USPS Rolls Out Muscle Car Stamps

  • 1969 Dodge Charger Daytona – One of the five famed Aero-Cars, the 1969 Charger Daytona was designed specifically to win on the NASCAR circuit. Adding more irony, in 1969 a Daytona won at Talladega, and a Ford Torino Talladega won at Daytona.
  • 1966 Pontiac GTO – Known as “the goat” on the street, this piece of American made genius actually gets its name from the Italian for race certified, Gran Turismo Omologato.
  • 1967 Shelby GT-500 – OK, it’s not Bullit’s car, it’s even cooler. For those that would argue this fact please kindly complain, not by email, but by USPS Saturday delivery.
  • 1970 Chevelle SS – “You can make our tough one even tougher,” the brochure explained, by adding Cowl Induction to either the SS 396 or the SS 454. Step on the gas, and a scoop opened “to shoot an extra breath of cool air into the engine air intake….like second wind to a distance runner.” Let’s hope the USPS can go the distance.
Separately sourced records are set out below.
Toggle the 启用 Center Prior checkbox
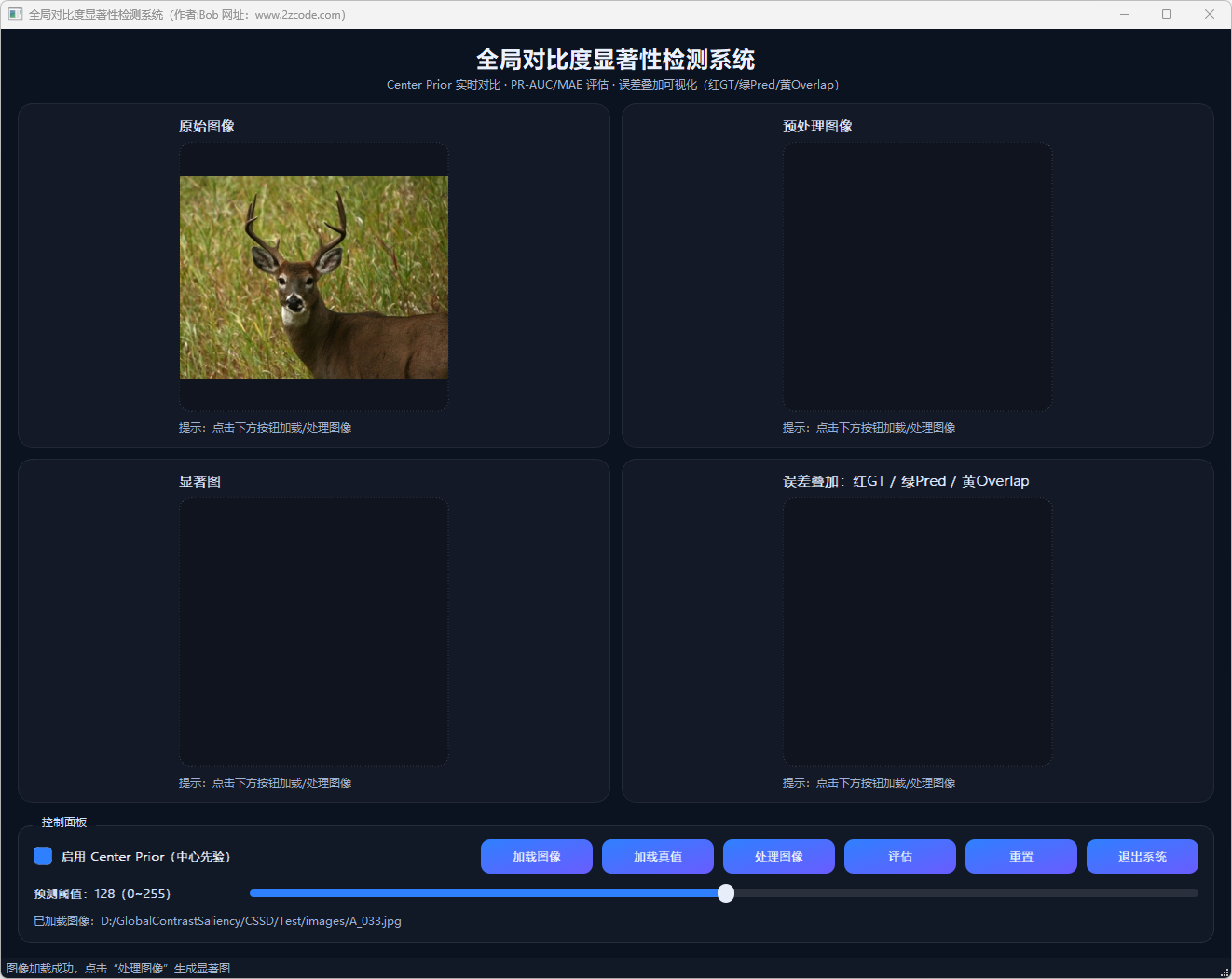 click(43, 856)
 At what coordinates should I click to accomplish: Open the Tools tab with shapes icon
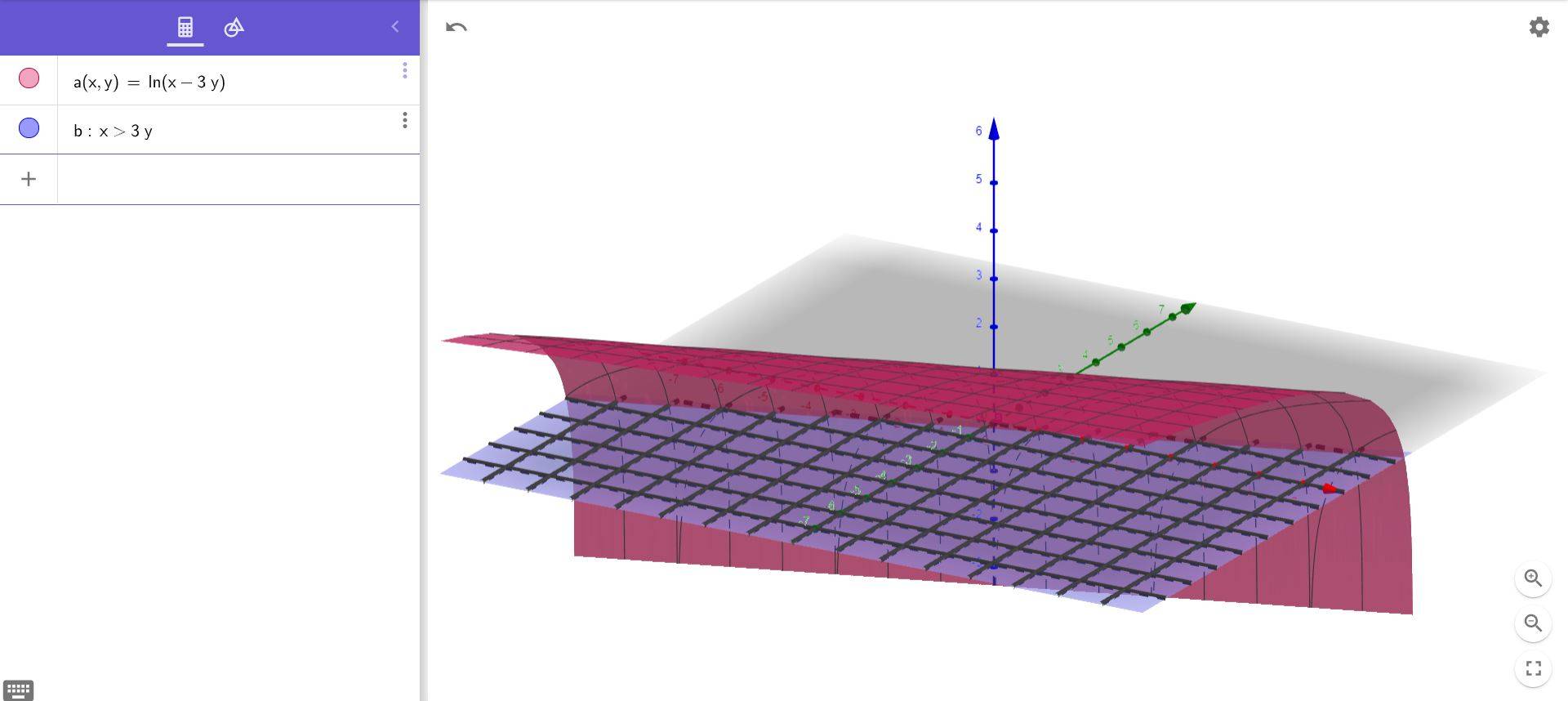pyautogui.click(x=234, y=27)
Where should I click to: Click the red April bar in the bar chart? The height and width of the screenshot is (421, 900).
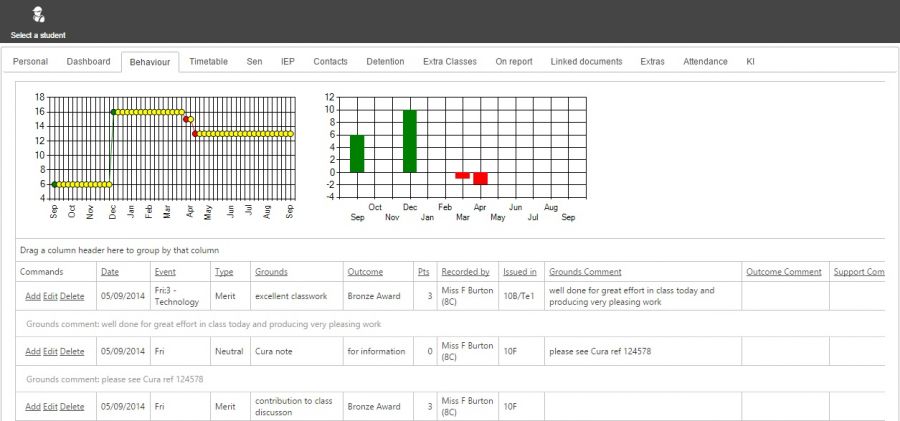point(480,179)
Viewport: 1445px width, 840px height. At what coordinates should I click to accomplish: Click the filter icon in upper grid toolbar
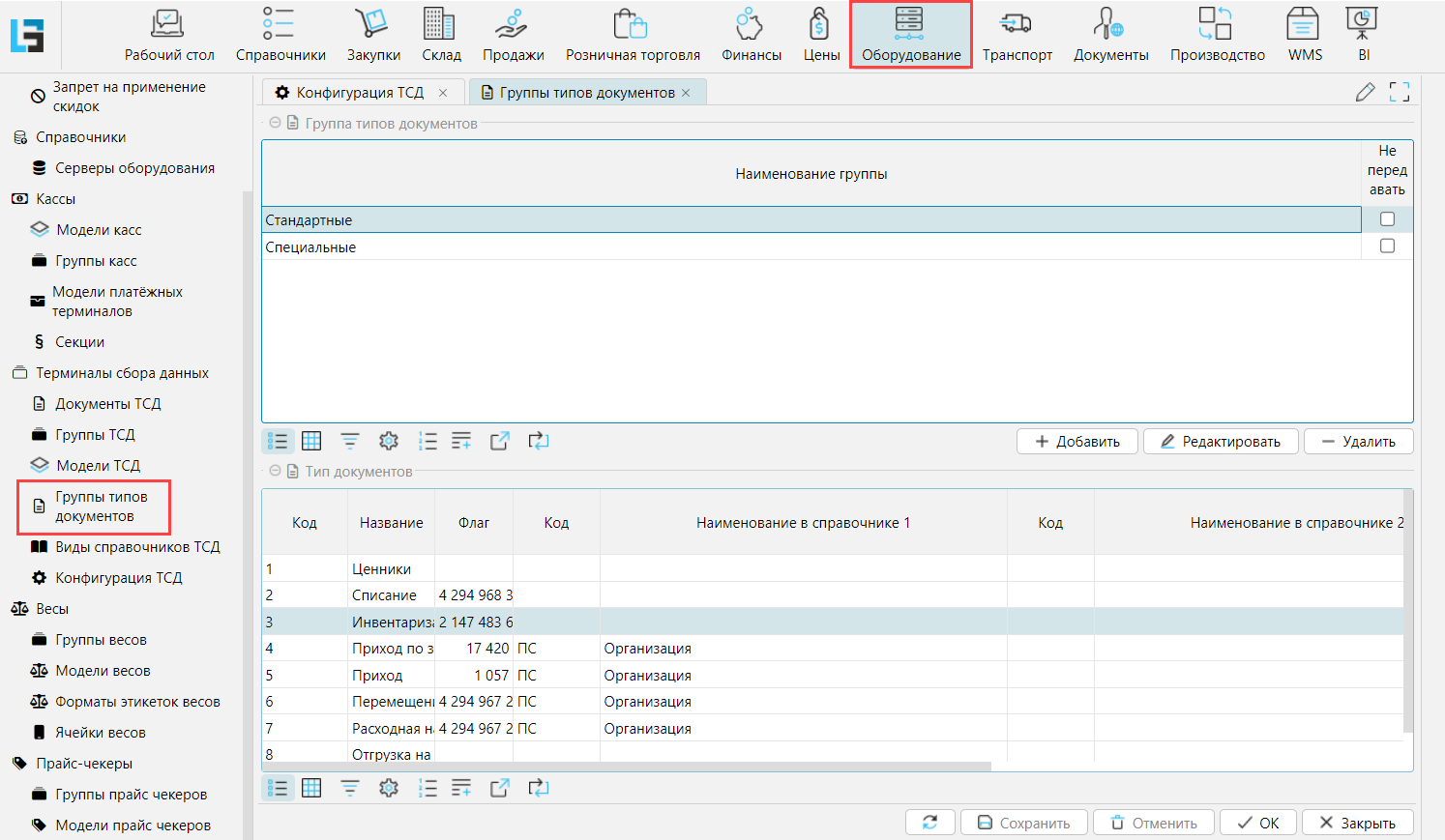350,442
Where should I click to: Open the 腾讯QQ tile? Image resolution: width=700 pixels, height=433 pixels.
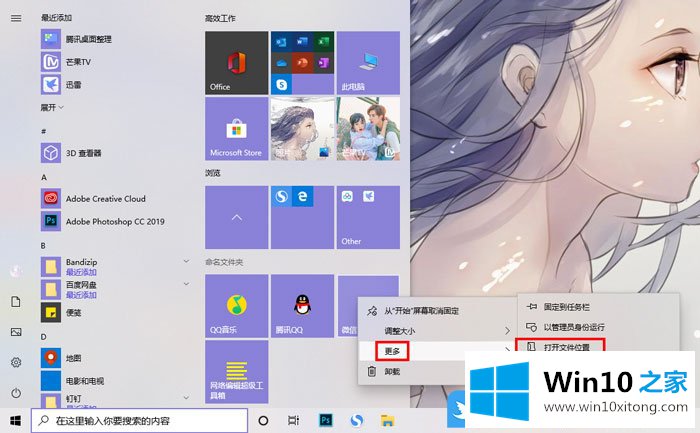[x=302, y=307]
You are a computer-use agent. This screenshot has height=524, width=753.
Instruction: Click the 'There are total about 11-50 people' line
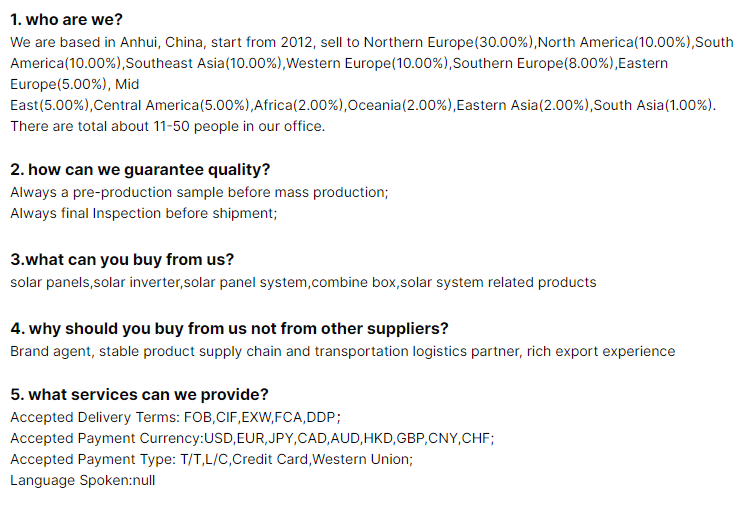point(168,126)
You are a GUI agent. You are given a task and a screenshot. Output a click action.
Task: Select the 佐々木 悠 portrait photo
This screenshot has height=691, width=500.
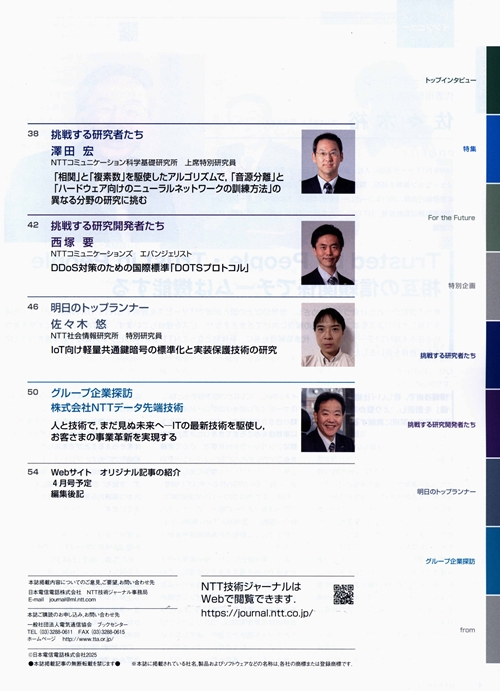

In a day of seemingly daily gun violence it would be truly unfortunate to have 546,000 recently fired career employees, whose forebearers added “going postal” to the English lexicon, throwing their bullets into the ring.
  • 1970 Plymouth Hemi ‘Cuda – So Ann Wilson of Heart never belted out “HemiCuda” but this is a good thing, Heart was rubbish. What’s not a good thing is that the USPS would continue the thinking that has gotten them in their present mess, the 1970 Hemi ‘Cuda represented the first year of the last generation……..you see where I’m going with that. The 1971 convertible Hemi ‘Cuda has sold for as much as $2 million in recent years. $2 million might be a fair asking price for the USPS next year.

Not unlike America Online, the USPS is clearly fighting to remain relevant in the world of Gmail and Outlook.com.

Each of these cars represents the glory years of American automotive manufacturing, something that was lost for decades, and seemingly brought back from the dead with a little forward thinking and a whole lot of taxpayer dollars. Unfortunately, the USPS will probably not go down that road, but rather resemble a 1978 Ford Pinto on blocks in a rural West Virginia hell-scape. Granted, one whose gas tank hasn’t yet exploded, but does only remain a matter of time before it does.

And that final ironic finish with a flourish? These five stamps are sold as a “Forever” series meaning they will be eternally sufficient to post a first-class letter with your USPS.